You are basically describing an object 3D-reconstruction device. Though usually they use a turntable and fixed camera, but the principle is the exact same. See how this dataset were created. I also know for sure that people sometimes instead use a robotic arm rather than a turntable, so your idea is definitely feasible. The field you want to look into is called multi-view stereo.
I am just going to assume you can find a working multi-view stereo algorithm. So you need to find a way to estimate the positions between the cameras. A Mono-VIO algorithm would work, but is probably not the best solution. One problem is that many Mono-VIO algorithms assume they are always moving to a new area. Basically it forgets past data, because it is irrelevant to the current position. However, in your case the camera is moving in a limited area(the span of the table). So you would you actually want your algorithm to store all the data related to the table, and just use that for pose estimation. They also tend to drift over time, which is again related to not using past data. If you are familiar with SLAM/VIO terms, you want your algorithm to always be doing localization, rather than odometry.
If you do decide to still go the Mono-VIO route then I would recommend ORB-SLAM3. It actually does do localization, so it should hopefully mitigate the drifting problem. However, it would still probably do a large amount of irrelevant work.
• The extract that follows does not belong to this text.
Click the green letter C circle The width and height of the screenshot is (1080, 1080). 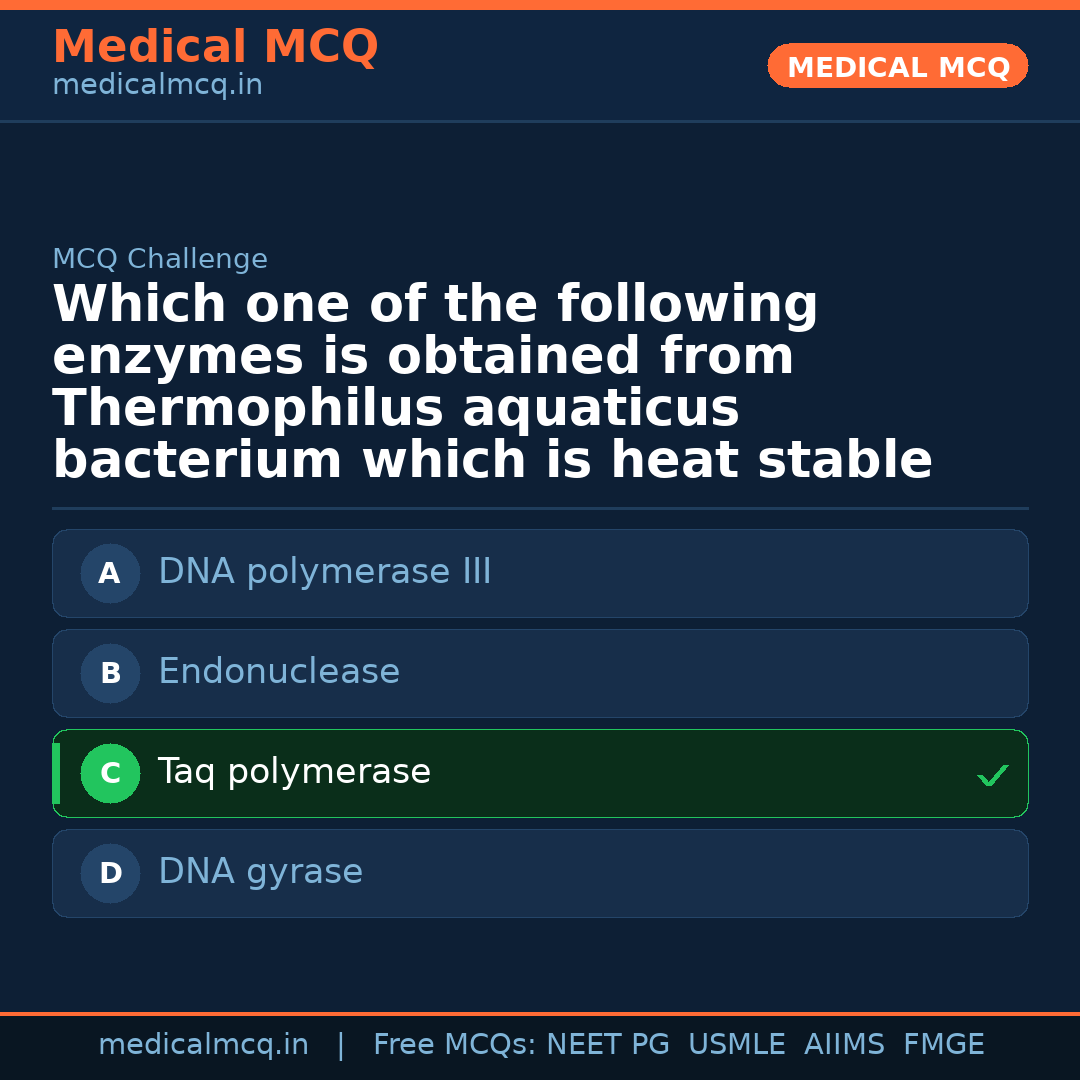(110, 773)
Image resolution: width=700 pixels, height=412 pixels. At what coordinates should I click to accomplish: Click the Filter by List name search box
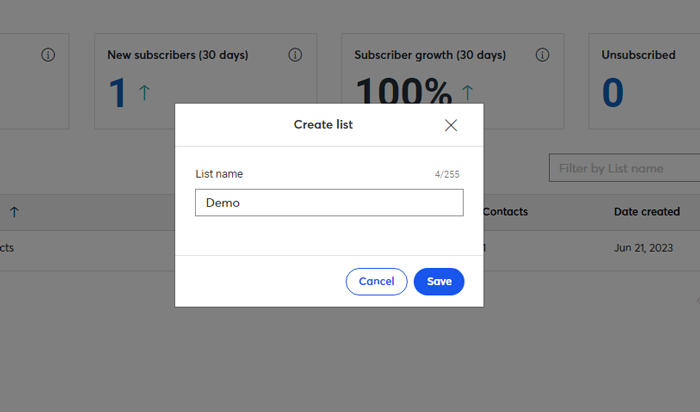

As I said before this is actually a pretty common sort of device to build. So you do have other potential options.
Use the robot arm positioning system. If you have a high quality robot arm with good encoders, then it will know how far it moves better than any Mono-VIO system can estimate. You need to calibrate your camera/robot arm together using Hand-eye calibration software, and now when your robot moves you also know how far the camera moves.
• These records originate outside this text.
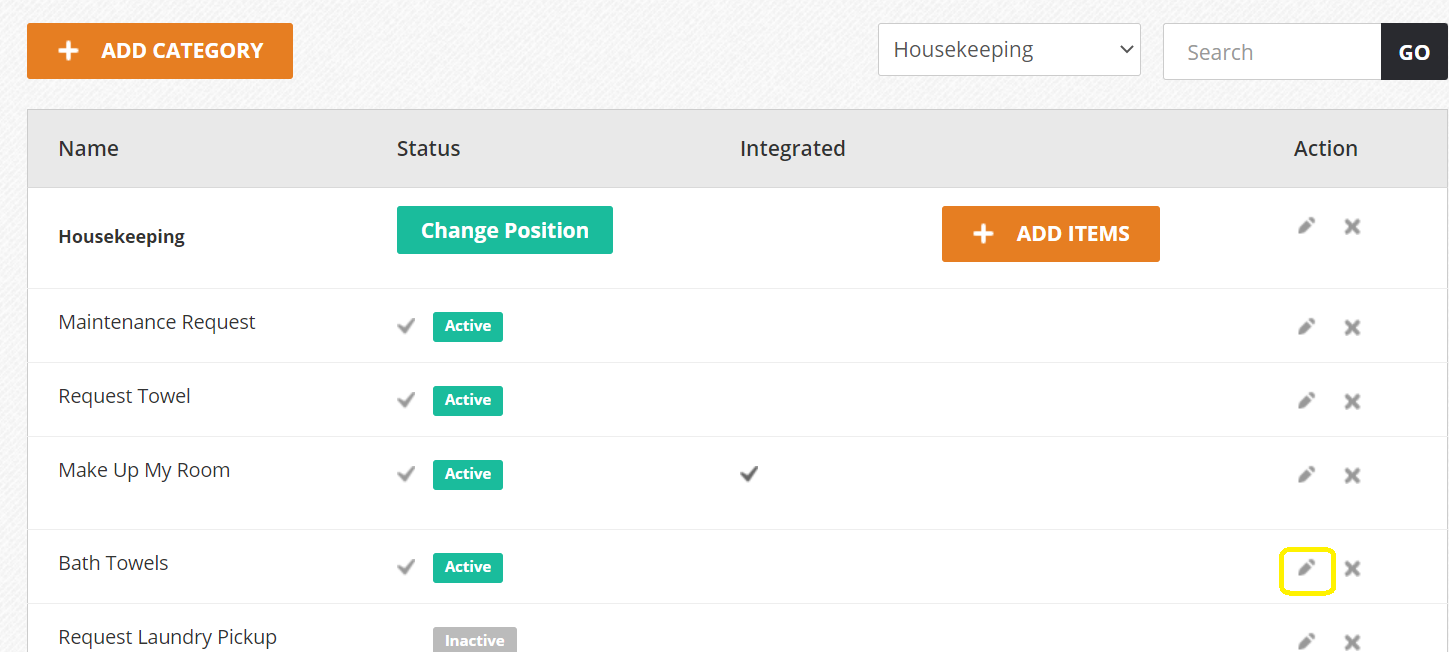Screen dimensions: 1449x652
Task: Toggle the status checkmark beside Bath Towels
Action: [406, 566]
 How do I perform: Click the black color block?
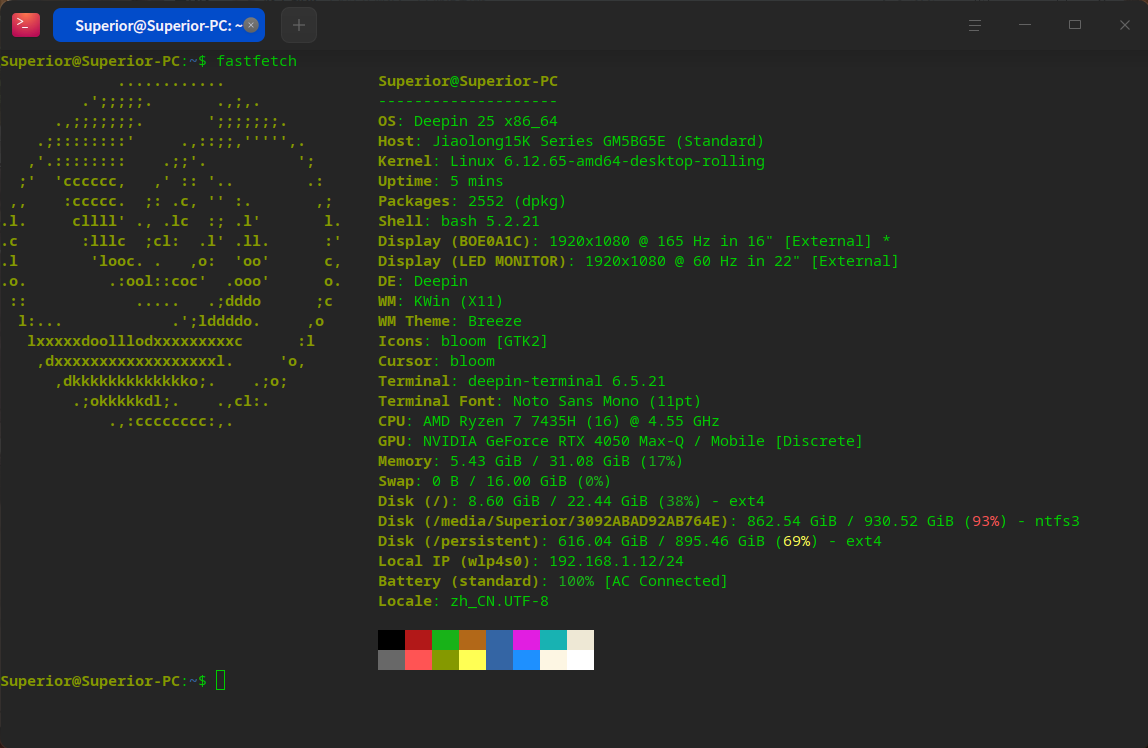(391, 640)
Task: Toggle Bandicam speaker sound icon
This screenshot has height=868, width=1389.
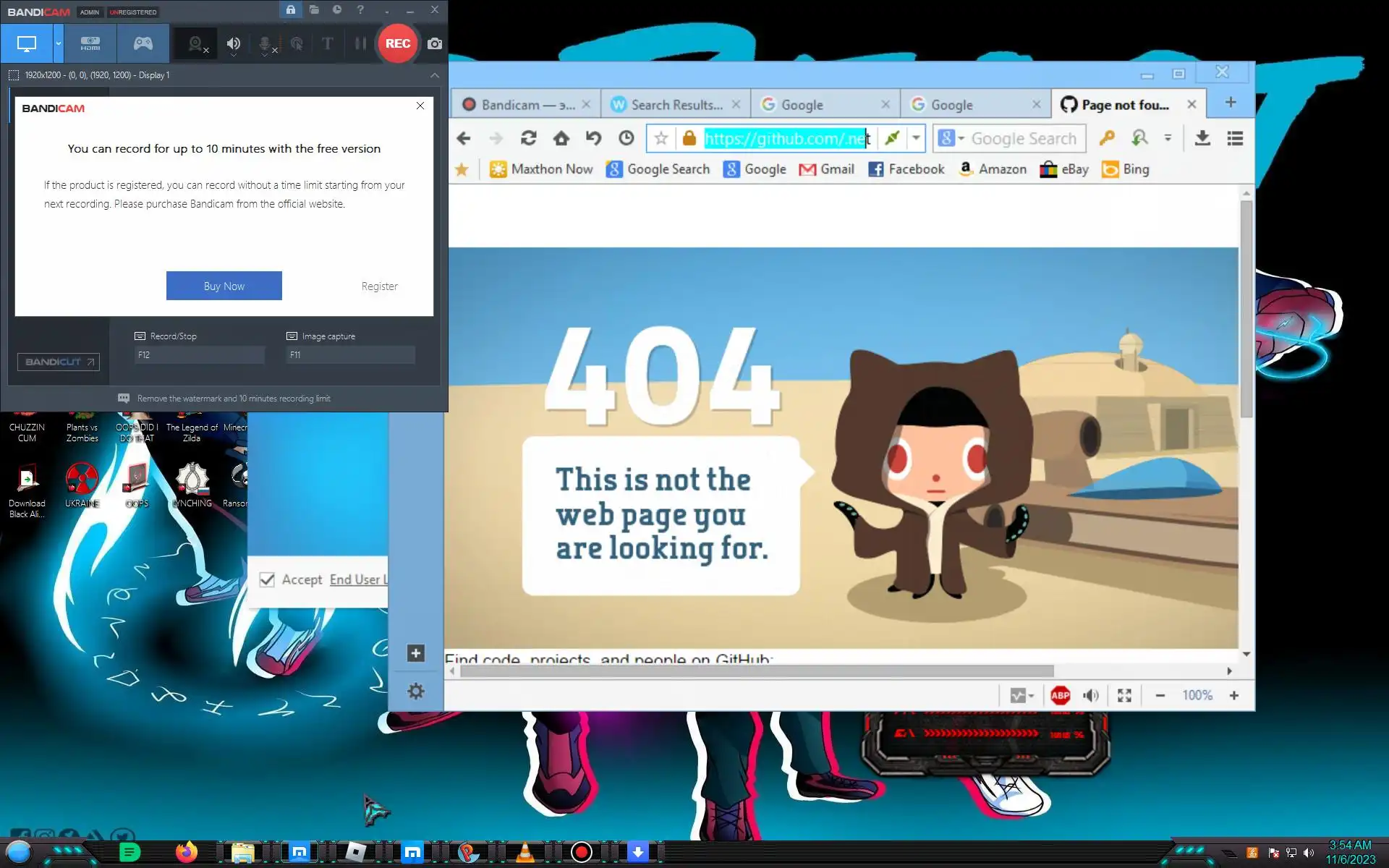Action: tap(233, 44)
Use fiduciary markers like aruco/April tags. Basically put a couple of markers around the table. Your camera can then estimate its position relative to those markers.
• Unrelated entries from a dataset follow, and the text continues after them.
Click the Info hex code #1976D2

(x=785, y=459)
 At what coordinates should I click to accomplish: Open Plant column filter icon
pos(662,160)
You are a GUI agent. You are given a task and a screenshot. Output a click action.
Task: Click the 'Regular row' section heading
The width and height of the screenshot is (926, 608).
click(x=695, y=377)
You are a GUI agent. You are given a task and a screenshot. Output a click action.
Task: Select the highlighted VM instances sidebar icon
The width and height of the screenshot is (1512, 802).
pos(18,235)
Build custom VIO/SLAM system that does more relocalization, and is more customized to your specific problem.
To answer your questions:
Is it possible to get depth information with metric scaling about the
objects lying on my desk from the received data of the Mono-VIO
Can someone tell me if this works or if the drift is too high or the accuracy is too low.
Could work with the right Mono-VIO algorithm. A specialized version ,however, would be better.
Overall I would recommend options 1 or 2. Option 3 or an off the shelf Mono-VIO algorithm should only be attempted if you have to.